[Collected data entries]
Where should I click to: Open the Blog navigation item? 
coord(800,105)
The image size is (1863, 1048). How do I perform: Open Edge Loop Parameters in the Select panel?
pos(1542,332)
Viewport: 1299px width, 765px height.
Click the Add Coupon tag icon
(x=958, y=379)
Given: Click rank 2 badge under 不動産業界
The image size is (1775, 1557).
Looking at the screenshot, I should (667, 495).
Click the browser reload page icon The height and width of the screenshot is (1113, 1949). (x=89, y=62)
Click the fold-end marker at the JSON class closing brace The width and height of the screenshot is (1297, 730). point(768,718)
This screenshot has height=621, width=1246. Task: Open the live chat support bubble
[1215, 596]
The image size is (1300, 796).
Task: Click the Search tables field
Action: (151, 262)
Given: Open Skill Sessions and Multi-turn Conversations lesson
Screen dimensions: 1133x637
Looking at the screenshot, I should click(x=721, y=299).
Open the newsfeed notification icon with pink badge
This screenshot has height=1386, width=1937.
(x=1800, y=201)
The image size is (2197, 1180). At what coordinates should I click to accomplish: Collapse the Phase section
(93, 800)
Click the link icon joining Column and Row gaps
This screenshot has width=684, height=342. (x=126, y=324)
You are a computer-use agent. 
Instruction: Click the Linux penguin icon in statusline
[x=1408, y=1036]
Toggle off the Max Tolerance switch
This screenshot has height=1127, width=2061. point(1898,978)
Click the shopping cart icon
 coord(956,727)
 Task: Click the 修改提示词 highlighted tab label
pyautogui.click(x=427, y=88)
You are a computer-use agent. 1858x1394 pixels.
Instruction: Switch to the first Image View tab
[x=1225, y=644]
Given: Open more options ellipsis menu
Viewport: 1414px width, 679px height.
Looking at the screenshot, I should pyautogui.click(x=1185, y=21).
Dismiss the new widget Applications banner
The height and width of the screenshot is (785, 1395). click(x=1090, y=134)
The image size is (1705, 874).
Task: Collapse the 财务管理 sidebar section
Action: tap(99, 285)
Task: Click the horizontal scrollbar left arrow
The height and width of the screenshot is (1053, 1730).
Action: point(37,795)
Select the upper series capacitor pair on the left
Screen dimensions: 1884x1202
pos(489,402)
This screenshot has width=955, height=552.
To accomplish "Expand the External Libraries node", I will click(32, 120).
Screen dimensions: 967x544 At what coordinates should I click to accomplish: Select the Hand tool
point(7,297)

#### Exercise prompt:
Could you retype exactly the lines above, starting at the line that contains "Given: Click rank 2 badge under 不動産業界" and ending at the line that contains "Click the fold-end", and nothing more?

#### Task answer:
Given: Click rank 2 badge under 不動産業界
The image size is (1775, 1557).
Looking at the screenshot, I should (667, 495).
Click the browser reload page icon The height and width of the screenshot is (1113, 1949). (x=89, y=62)
Click the fold-end marker at the JSON class closing brace The width and height of the screenshot is (1297, 730). point(768,718)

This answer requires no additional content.